14:08:00Rio de Leitura

“Pra mim, livro é vida; desde que eu era muito pequena os livros me deram casa e comida.
Foi assim: eu brincava de construtora, livro era tijolo; em pé, fazia parede, 
deitado, fazia degrau de escada; inclinado, encostava num outro e fazia telhado”.

          Ouvi o trecho da mensagem de Lygia Bojunga escrito para o Dia Internacional do Livro Infantil e Juvenil, publicada em seu livro “Livro”, em uma escola municipal.  De onde estava, nas tentativas de eternizar o momento com minha máquina fotográfica, um pilar, um elemento estrutural me atrapalhava a visão das leituras feitas por professores e crianças do 5º ano durante o "Tributo ao Livro".

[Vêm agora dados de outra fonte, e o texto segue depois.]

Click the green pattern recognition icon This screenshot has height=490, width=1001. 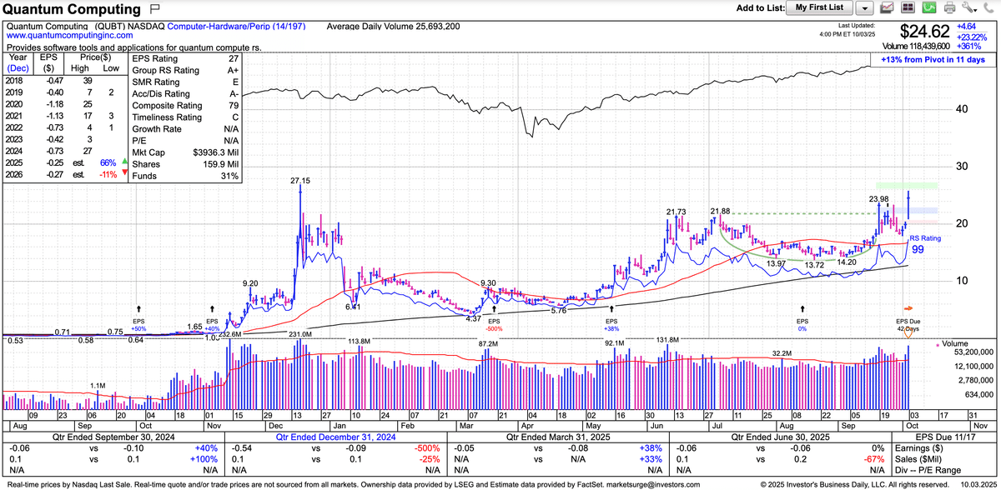928,8
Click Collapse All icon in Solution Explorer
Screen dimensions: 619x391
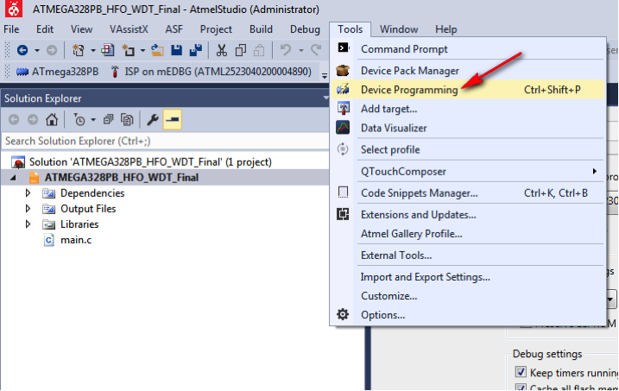(x=110, y=120)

          No decorrer do evento, entendi melhor.  Aquela coluna que recebia os esforços diagonais da antiga edificação escolar bem representava metaforicamente o que um dos grandes nomes da literatura infantojuvenil brasileira escreveu.  E o Íris de Almeida sabe – e bem – que o experimento de formar leitores já se apresenta como realidade concreta.  

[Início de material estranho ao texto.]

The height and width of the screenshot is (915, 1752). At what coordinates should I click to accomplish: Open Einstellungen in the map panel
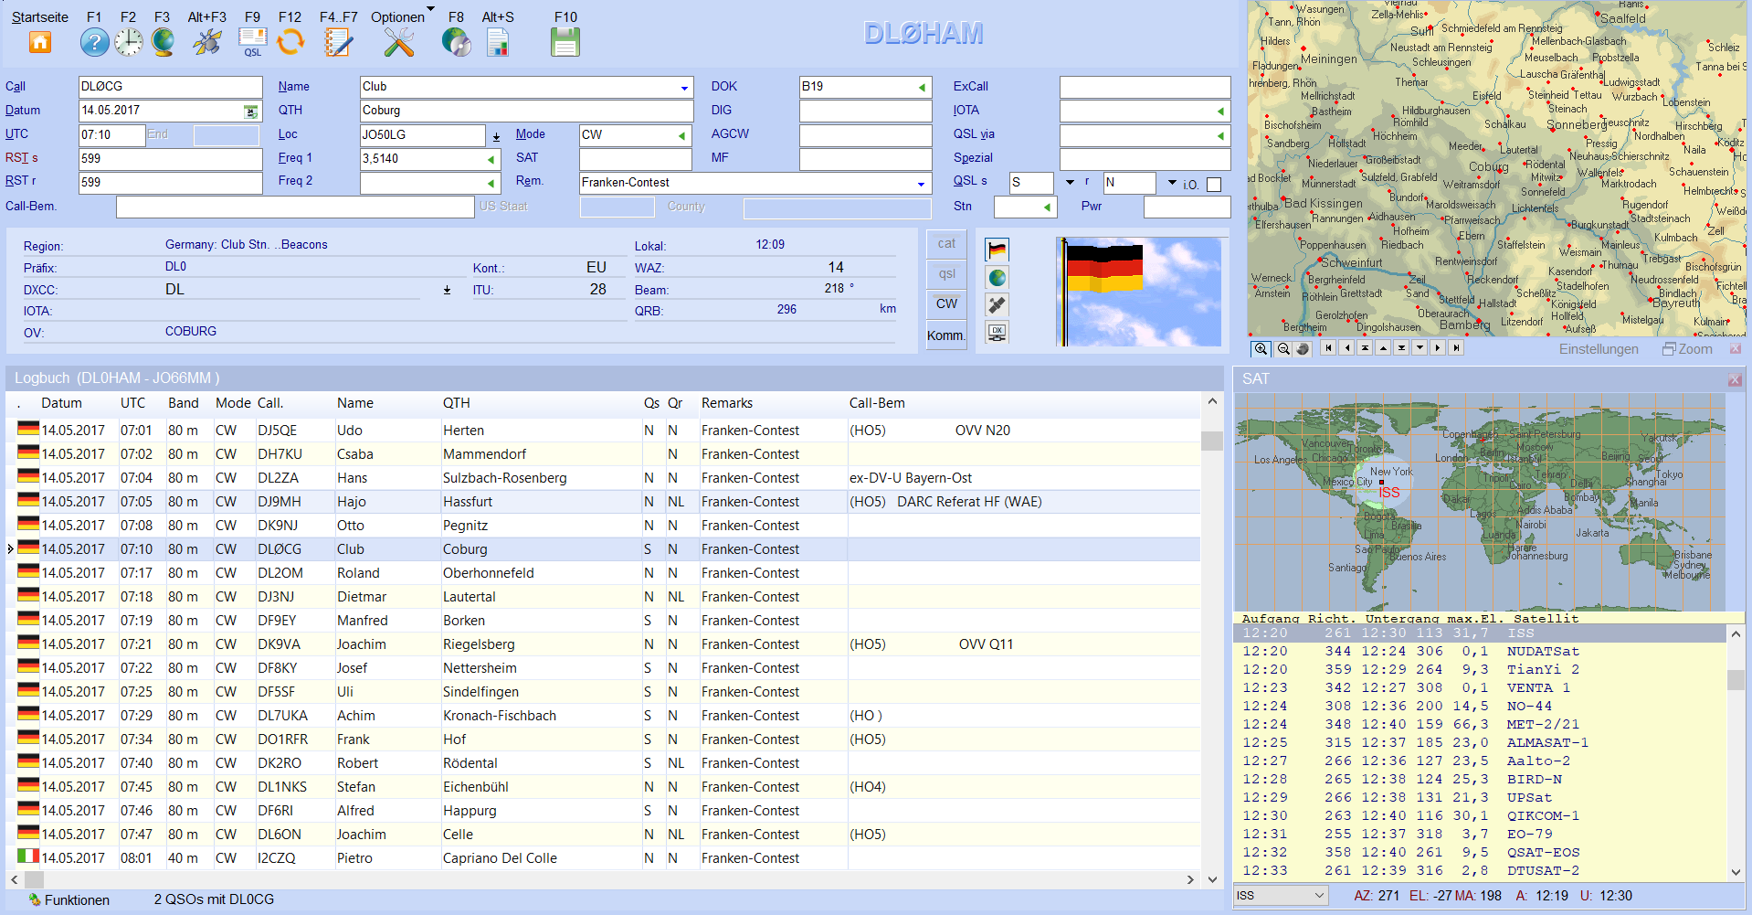point(1598,349)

          Um sarau.  Um evento.  Algumas professoras presentes igualmente envolvidas com o objeto livro.  Inúmeros leitores. Uma viga de vigor.

          Os exemplos das leitoras irmãs Romana e Sofia – antigas alunas da instituição que compartilharam com os presentes a convivência afetiva com os livros já a fazem vencedoras (as irmãs conquistaram medalhas na Olimpíada Brasileira de Matemática das Escolas Públicas).   As meninas reconheceram e agradeceram o alicerce dado pela escola, lendo textos poéticos de sua autoria.  

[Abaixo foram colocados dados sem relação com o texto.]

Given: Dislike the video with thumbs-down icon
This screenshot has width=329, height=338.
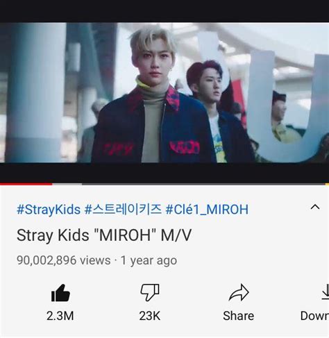Looking at the screenshot, I should tap(150, 292).
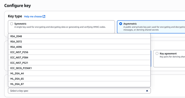The image size is (185, 98).
Task: Click the Symmetric key description card
Action: pos(61,27)
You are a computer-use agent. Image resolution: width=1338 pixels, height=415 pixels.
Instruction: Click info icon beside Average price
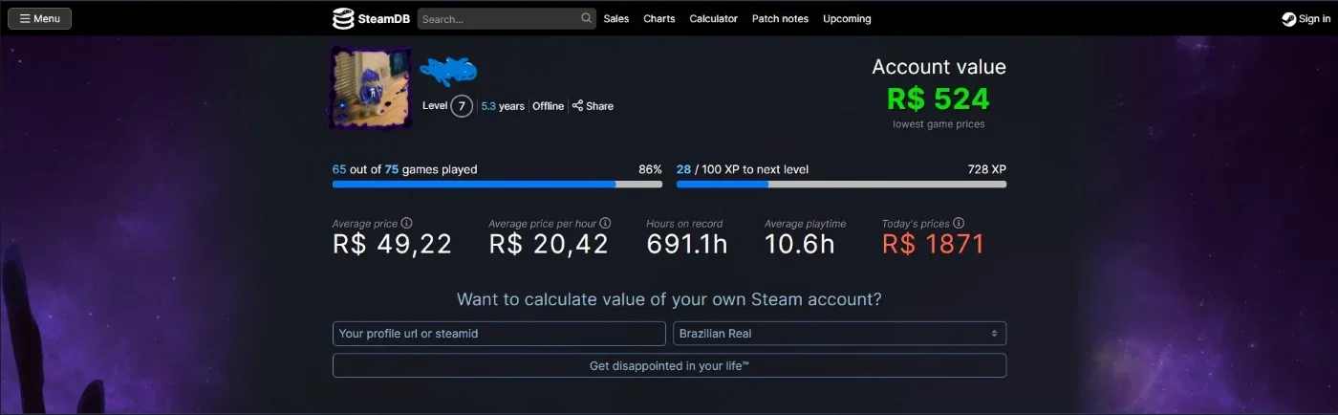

“Foi assim: eu brincava de construtora, livro era tijolo; em pé, fazia parede, 
deitado, fazia degrau de escada; inclinado, encostava num outro e fazia telhado.” 
Lygia Bojunga 


          O texto hebraico do Salmo 139 pelo salmista Davi lido ao lado do elemento arquitetônico;  Roseana Murray e llan Brenman e lá estava a pilastra; palavras escritas de Cora Coralina, Ricardo Azevedo e Elias José ditas no baldrame concretado de uma escola leitora.   Mestres de obras e gestores, serventes e coordenadores pedagógicos, engenheiros e professores: todos leitores encantados com a literatura e, consequentemente, construtores de uma comunidade de sólidos leitores no bairro de Monte Castelo.  Prossigam!  Assim jamais ruirão!



P.S.:  Este relato, íntimo, pessoal e apaixonado, distanciado da linguagem objetiva e informativa em terceira pessoa, é dedicado às construtoras em construção Lygia Bojunga e Francilene Nunes (mediadora de leitura da Biblioteca Escolar José Xavier Cortez). Ainda que tenha acontecido hoje, esta matéria não apresenta a data propositadamente.  Esta ação de formar leitores inscreve-se todos os dias no iglu, na cabana, no palácio, no arranha-céu da Escola Íris de Almeida.


 “Mas, como a gente tem mania de sempre querer mais, eu cismei um dia de alargar a troca: comecei a fabricar tijolo pra – em algum lugar – uma criança juntar com outros, e levantar a casa onde ela vai morar.”